Note: You can also use our automatic LookML -> ZenML converter [here](https://lookml-zenml.netlify.app/).

## Key concepts

* [Models](https://docs.zenlytic.com/data-modeling/model)
  * Models are references to a database connection. They serve as the data model's reference to the warehouses itself. They give your data model the ability to reference multiple data warehouses, and set some high level properties like the week start day or the timezone.
* [Views](https://docs.zenlytic.com/data-modeling/view)
  * Views directly represent an underlying database table. They contain both the [dimensions (columns)](https://docs.zenlytic.com/data-modeling/dimension) and [measures (aggregates)](https://docs.zenlytic.com/data-modeling/measure) inside of the table they reference. Views are organized into [topics](https://docs.zenlytic.com/data-modeling/topic) which define how they join together.
* [Dimensions](https://docs.zenlytic.com/data-modeling/dimension)
  * A dimension represents a column in the database table it's view references. You can also have groups of dimensions (like timeframes) which reference the same column with different transformations applied.
* [Measures (metrics)](https://docs.zenlytic.com/data-modeling/measure)
  * A measure (or metric) represents the aggregation of a dimension or dimensions inside the table its view references. Any valid aggregation in a SQL statement with a `group by` will work as a measure (e.g. `sum(sales)`).

## Examples

The best way to learn to to see examples. We have an example using our metrics yaml syntax.

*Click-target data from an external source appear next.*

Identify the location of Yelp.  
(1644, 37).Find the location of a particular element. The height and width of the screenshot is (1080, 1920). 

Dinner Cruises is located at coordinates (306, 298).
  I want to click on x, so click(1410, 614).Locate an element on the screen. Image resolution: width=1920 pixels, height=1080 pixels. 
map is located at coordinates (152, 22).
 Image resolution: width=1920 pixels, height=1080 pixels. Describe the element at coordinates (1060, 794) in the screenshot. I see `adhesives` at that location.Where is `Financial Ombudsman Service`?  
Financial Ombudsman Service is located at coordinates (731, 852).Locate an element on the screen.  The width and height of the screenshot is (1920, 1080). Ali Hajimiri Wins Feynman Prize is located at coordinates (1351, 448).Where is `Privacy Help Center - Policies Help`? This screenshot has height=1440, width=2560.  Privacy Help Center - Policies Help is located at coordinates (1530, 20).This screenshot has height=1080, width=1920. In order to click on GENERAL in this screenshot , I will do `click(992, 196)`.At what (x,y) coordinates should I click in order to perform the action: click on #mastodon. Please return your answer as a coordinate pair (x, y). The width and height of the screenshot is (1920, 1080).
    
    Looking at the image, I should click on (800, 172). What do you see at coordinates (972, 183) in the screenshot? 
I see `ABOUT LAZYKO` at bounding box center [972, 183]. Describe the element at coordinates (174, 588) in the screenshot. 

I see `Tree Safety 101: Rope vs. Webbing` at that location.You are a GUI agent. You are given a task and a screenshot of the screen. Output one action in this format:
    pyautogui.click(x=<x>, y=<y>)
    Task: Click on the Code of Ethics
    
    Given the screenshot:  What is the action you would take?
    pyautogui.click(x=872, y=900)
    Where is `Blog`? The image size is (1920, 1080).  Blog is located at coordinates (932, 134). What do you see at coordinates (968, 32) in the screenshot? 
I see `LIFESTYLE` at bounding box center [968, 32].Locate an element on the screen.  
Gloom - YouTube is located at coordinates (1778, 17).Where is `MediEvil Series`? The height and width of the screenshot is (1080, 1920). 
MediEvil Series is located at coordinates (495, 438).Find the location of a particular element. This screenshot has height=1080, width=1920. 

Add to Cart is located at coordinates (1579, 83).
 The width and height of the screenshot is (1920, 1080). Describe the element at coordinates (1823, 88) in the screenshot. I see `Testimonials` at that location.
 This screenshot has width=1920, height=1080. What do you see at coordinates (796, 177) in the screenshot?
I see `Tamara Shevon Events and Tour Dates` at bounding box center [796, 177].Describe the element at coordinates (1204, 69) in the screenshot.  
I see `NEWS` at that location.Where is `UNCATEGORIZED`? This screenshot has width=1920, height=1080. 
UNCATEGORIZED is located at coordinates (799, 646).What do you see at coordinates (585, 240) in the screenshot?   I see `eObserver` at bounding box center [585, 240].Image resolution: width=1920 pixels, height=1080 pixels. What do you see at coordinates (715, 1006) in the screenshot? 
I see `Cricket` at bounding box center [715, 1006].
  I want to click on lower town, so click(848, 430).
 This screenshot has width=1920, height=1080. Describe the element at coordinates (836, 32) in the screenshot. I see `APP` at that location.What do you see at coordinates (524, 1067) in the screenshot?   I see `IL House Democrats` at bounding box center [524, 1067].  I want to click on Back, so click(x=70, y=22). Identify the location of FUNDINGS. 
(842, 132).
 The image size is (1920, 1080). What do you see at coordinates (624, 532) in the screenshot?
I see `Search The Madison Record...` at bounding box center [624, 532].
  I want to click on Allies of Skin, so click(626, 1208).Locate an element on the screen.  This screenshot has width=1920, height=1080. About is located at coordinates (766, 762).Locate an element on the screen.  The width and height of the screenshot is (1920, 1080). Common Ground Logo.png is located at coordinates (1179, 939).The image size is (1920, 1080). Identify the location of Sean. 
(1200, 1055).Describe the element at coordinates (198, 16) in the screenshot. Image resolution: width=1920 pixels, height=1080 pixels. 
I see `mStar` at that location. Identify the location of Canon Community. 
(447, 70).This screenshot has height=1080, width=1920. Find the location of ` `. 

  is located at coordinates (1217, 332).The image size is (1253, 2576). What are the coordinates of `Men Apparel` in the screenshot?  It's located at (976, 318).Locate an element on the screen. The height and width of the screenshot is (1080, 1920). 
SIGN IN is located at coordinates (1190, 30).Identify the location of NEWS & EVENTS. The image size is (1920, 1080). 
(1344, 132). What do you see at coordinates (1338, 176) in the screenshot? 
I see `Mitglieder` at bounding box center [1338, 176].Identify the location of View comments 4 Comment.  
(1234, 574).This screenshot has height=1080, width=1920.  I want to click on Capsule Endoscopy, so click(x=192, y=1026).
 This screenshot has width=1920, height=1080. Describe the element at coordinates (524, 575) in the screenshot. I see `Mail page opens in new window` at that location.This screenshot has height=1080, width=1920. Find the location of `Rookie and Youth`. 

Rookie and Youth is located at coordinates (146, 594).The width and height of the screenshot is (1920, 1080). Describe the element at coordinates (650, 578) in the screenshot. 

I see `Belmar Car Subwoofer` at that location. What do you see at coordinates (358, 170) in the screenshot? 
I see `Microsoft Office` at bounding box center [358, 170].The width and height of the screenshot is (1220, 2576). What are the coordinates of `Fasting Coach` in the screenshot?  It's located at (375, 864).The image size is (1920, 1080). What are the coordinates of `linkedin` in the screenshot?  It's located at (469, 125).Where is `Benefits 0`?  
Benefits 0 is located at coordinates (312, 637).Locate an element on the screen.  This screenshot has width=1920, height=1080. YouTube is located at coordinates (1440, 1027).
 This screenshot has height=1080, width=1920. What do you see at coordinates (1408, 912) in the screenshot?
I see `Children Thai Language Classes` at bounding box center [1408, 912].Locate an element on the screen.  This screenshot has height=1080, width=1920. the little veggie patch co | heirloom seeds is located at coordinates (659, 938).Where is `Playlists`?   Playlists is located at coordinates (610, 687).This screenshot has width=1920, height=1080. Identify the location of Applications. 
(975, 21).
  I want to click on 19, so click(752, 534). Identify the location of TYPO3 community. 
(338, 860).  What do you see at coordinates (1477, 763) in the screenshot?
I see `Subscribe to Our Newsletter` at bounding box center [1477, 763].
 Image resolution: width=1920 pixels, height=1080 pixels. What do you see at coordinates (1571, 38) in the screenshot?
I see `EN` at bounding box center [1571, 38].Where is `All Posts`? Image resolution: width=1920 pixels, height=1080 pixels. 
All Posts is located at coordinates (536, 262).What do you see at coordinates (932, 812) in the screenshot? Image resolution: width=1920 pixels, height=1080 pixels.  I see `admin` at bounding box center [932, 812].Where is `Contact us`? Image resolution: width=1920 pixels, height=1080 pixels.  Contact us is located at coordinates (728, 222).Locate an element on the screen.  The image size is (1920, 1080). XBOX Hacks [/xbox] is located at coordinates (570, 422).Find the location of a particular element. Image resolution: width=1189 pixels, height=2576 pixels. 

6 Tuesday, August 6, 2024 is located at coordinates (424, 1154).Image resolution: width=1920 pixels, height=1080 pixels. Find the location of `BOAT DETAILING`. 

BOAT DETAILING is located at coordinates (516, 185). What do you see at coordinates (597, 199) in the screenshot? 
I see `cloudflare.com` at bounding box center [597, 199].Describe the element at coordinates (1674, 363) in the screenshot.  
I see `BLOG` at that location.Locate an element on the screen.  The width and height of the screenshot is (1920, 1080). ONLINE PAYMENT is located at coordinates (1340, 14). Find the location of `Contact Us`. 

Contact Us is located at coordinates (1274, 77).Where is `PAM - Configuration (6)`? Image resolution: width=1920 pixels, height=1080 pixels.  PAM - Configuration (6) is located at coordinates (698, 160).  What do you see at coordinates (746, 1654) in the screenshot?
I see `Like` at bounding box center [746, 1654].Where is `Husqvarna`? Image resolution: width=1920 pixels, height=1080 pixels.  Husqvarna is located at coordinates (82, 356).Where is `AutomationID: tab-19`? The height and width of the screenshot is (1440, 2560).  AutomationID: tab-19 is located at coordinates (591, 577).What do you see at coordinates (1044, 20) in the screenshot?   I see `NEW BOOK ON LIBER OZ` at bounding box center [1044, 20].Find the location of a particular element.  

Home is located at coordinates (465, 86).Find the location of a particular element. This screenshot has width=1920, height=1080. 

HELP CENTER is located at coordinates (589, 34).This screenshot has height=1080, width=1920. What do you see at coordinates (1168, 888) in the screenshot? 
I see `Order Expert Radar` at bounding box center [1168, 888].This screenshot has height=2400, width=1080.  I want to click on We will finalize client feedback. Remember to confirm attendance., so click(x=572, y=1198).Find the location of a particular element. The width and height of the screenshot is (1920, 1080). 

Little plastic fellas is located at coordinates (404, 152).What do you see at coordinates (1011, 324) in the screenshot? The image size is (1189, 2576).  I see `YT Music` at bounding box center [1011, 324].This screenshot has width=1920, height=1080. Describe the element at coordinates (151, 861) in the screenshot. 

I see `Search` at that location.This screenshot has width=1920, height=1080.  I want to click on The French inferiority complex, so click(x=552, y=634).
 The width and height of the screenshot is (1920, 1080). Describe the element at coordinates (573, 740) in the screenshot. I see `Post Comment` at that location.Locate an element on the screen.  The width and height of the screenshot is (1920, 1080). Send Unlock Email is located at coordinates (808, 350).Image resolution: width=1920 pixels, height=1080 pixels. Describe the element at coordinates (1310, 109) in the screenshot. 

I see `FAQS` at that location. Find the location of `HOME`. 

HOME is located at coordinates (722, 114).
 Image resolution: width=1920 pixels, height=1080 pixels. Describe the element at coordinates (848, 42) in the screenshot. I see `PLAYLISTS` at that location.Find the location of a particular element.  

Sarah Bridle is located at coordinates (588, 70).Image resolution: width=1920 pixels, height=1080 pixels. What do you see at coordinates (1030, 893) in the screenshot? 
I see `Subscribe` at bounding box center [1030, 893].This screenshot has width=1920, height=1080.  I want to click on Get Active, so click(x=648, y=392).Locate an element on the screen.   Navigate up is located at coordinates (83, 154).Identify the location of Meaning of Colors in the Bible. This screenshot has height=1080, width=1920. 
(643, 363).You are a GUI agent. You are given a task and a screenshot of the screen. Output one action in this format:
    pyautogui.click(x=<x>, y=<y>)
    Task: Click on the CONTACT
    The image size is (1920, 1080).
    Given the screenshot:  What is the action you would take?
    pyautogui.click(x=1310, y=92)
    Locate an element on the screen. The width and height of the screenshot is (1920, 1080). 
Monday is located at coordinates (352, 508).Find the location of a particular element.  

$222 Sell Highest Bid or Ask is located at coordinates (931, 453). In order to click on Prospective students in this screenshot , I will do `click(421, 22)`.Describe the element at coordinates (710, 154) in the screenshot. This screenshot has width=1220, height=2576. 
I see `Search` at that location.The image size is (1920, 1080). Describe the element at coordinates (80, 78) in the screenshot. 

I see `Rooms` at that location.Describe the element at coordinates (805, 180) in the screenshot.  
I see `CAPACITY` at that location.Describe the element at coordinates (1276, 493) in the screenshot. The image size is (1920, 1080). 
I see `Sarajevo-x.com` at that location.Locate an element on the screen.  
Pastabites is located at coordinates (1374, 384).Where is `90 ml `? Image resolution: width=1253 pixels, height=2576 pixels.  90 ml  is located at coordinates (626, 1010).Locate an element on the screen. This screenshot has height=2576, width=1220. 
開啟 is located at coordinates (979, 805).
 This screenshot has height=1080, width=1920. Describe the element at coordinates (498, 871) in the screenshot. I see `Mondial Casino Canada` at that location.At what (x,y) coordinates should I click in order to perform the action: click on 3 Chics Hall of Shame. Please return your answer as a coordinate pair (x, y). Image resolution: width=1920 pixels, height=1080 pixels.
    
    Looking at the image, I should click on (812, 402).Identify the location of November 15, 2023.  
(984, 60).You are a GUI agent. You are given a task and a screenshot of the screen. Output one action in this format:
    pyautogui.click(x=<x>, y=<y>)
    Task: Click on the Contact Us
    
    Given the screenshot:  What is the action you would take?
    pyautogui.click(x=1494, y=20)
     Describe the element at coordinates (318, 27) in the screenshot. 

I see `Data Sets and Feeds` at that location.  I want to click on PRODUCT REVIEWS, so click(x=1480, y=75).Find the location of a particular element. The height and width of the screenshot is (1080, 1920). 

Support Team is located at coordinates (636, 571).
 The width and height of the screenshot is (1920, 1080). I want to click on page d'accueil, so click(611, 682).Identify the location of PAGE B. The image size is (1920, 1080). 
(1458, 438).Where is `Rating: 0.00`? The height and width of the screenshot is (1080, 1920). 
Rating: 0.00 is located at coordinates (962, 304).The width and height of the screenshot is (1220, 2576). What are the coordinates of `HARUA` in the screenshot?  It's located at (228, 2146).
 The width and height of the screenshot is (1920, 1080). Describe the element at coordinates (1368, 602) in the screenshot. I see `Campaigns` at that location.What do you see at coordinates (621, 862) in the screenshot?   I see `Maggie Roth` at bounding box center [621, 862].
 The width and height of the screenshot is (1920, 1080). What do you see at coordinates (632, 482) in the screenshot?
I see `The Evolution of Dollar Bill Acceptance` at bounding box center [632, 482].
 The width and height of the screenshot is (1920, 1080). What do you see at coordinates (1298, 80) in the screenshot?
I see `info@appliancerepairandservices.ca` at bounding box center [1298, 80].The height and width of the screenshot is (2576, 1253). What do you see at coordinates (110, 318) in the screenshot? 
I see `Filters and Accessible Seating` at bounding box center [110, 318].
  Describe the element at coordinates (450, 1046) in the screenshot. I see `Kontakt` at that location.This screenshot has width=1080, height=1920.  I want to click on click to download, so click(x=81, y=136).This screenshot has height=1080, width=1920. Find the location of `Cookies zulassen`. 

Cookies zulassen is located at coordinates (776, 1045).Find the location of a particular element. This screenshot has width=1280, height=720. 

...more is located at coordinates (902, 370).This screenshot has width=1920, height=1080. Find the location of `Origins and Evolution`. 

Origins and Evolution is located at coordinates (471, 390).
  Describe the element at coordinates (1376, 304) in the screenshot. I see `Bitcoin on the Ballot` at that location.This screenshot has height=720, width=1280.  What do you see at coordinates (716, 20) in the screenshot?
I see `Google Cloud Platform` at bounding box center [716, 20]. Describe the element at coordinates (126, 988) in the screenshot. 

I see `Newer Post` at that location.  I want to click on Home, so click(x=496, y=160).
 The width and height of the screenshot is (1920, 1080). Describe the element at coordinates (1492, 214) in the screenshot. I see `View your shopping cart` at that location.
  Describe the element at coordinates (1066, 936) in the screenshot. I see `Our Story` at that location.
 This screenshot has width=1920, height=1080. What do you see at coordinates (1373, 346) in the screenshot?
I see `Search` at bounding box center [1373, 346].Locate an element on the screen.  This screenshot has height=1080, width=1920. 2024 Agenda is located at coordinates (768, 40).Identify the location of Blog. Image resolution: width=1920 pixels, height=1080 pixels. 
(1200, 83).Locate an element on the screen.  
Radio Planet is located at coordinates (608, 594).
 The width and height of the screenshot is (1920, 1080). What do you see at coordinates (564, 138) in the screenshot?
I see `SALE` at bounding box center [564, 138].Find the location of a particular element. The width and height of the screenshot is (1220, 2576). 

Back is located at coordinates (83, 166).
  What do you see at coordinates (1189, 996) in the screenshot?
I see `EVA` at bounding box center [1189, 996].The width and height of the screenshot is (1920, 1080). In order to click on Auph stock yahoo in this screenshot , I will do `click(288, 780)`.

* [Metrics Layer yaml example](https://github.com/Zenlytic/demo-data-model)

## Naming conventions

Naming is a crucial part of any data model and one of the most difficult aspects of maintaining a data model that can be understood by end users. Here are some Zenlytic naming conventions, both technically required and recommended.

### Technically Required

* The `name` field. Name fields must only contain letters, numbers, or the `_` character. They must be unique throughout your collection they are in, and despite how you may choose to enter them, they will always be lower-cased when referenced in Zenlytic. This syntax is required when naming objects in Zenlytic

### Recommendations

Naming can be challenging. This is especially true in a domain as complex as your company's data model. These are a few recommendations from our experience on how to make it easier.

* Plurals vs singulars: When you name views, be consistent with your choice of plural or singular words. For example, if you name the table with sales orders in it `orders` don't name the table with order lines `order_line`, you should name it `order_lines`. It doesn't matter if you choose to go with singular or plural name, just be consistent.
* Prefixes and suffixes: Often you'll have metrics that total or sum up a column, e.g. sales or revenue. Again, consistency is key. If you have a metric named `total_gross_revenue` don't also have one `sum_net_revenue` or just `net_revenue`, you should name that metric `total_net_revenue`. End users will be confused by inconsistency in prefixes or suffixes. Again, it is less important *which* prefixes you use (if any). Consistency is the most important aspect.
* Multiple versions: You will almost certainly have some data issue in your warehouse that duplicates some table or view. Use your data model to hide those tables from your end users. They don't care that they're getting data from the `company_ga_3` table, and you shouldn't make them care. Eliminate duplicate names by designing joins that combine previously separate data into one view.